Supervisory Committee
Dr. Robin Westland, Co-Supervisor
Dr. Westland taught me to connect to the land and to place, and that connection became one of the quiet foundations of this entire inquiry. Her love of the land shaped how I listened, how I looked, and how I understood what I was doing beside the Sea of Cortez. I am profoundly grateful for her guidance, her attentiveness, and for the way she brought the earth itself into the work.
Dr. Mark Wallin, Co-Supervisor
Dr. Wallin consistently acknowledged my work and my practice, and that recognition mattered more than I can easily say. Throughout this process, he saw what I was doing and named it worthy. His affirmation arrived at the moments I needed it most, and his commitment to this project gave me the confidence to keep going. I am deeply grateful for his generosity, his insight, and his belief in the value of what I was making.
Committee Members
Dr. Jenna Woodrow, Committee Member
Dr. Woodrow gave me the space to be creative and to express myself in my own authentic way. Her presence on this committee meant that I never had to choose between rigour and voice, between the scholarly and the personal. She held room for both, and in doing so, she made this work more fully mine. I am grateful for her openness, her encouragement, and her generous reading of everything I brought to the page.

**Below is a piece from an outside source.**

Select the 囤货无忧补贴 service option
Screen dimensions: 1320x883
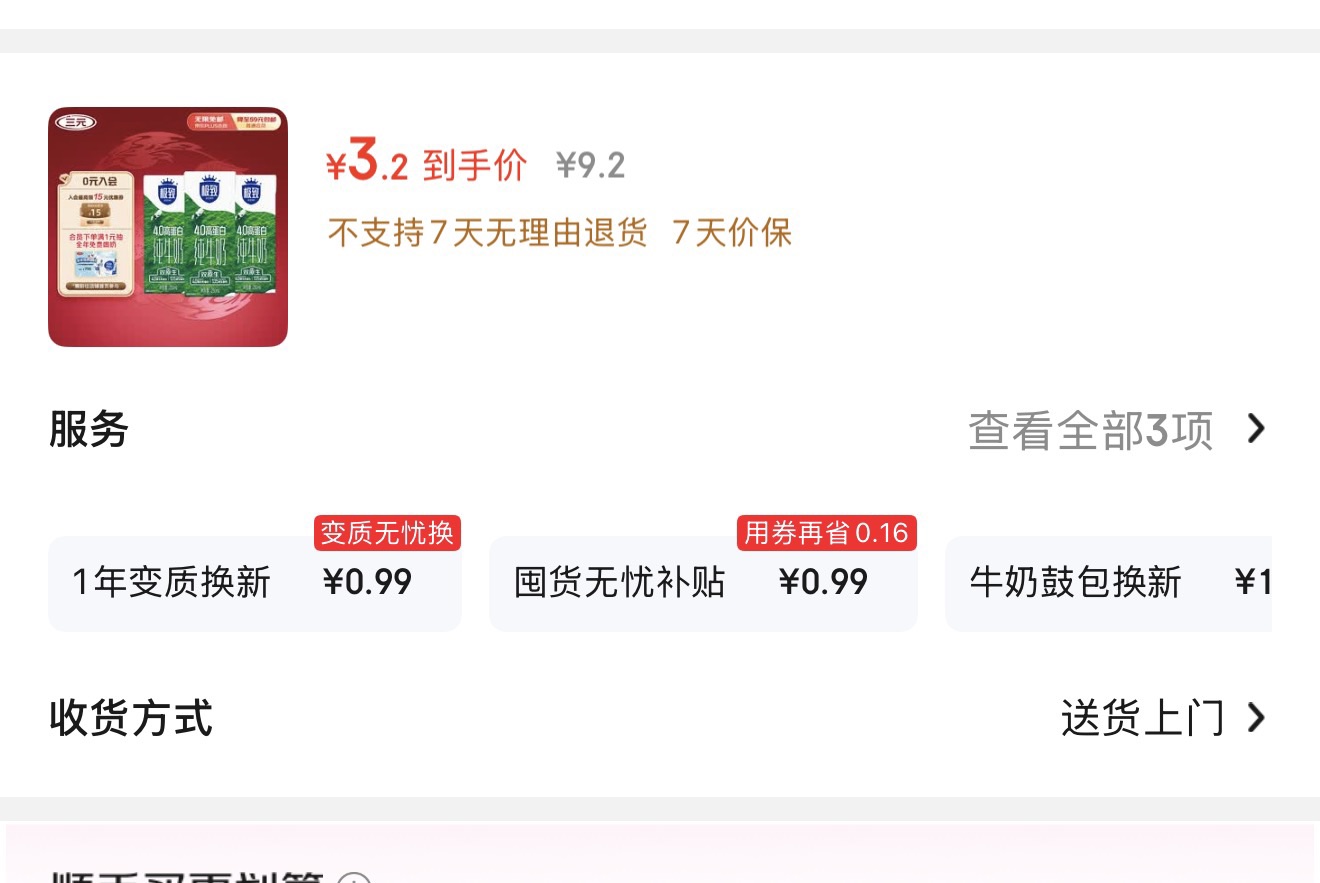pyautogui.click(x=703, y=583)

Dr. Monica Sanchez, Committee Member
Dr. Sanchez brought to this work a lived and scholarly understanding of what it means to navigate life as a contract employee, and her expertise in culture, diversity, equity, and inclusion deepened every layer of the inquiry. Her perspective reminded me that the structural conditions this creative expression project names are lived realities that people carry in their bodies and their daily lives. I am grateful for her knowledge, her care, and her willingness to bring her whole self to this work.
With Gratitude
To Dr. Lisa Cooke, thank you for sharing so much of yourself and for bringing the work of vulnerability and courage into the room. You created a space that felt safe enough to share my own story, and that gift is woven through everything here. (You, Dr. Westland, and Dr. Woodrow are the true inspiration behind this project.)

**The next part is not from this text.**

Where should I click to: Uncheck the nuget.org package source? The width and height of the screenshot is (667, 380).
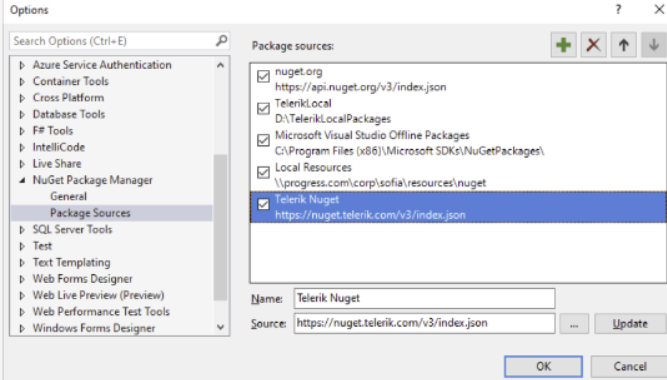(x=263, y=77)
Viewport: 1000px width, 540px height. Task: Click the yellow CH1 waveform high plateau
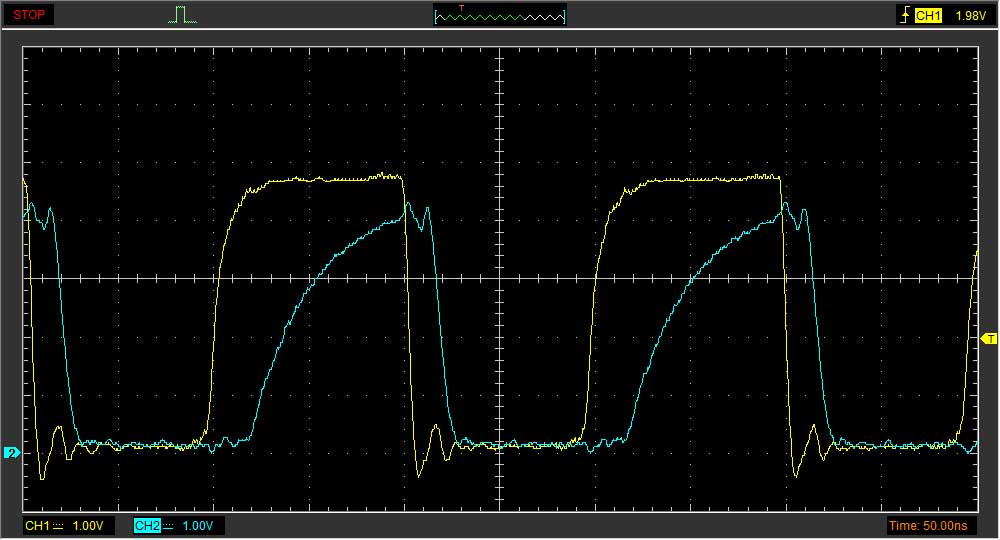click(x=320, y=179)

To Dr. Robert Hanlon, thank you for always encouraging me to develop confidence in my critical thinking and writing skills. Your belief in my voice made me a stronger thinker and a braver writer.
And finally, to Angela – thank you for always being a guiding light in this program, and for your unwavering support every step of the way.
This creative expression project was completed on the traditional and unceded territory of the Secwépemc peoples in Kamloops, British Columbia, and was shaped by thirty days spent on the ancestral and contemporary lands of the Cochimí peoples of Loreto, Baja California Sur, Mexico. I am grateful to both places and both people for the ground they offered, the horizon they held, and the quiet they made possible.
To the colleagues, students, and fellow travellers in precarious labour who recognized themselves in this story before I had finished writing it, this work belongs as much to you as it does to me. You are the reason it needed to be said.
To Thompson Rivers University, and to the Master of Arts in Human Rights and Social Justice program, for creating the conditions in which a project like this could be named as a scholarship.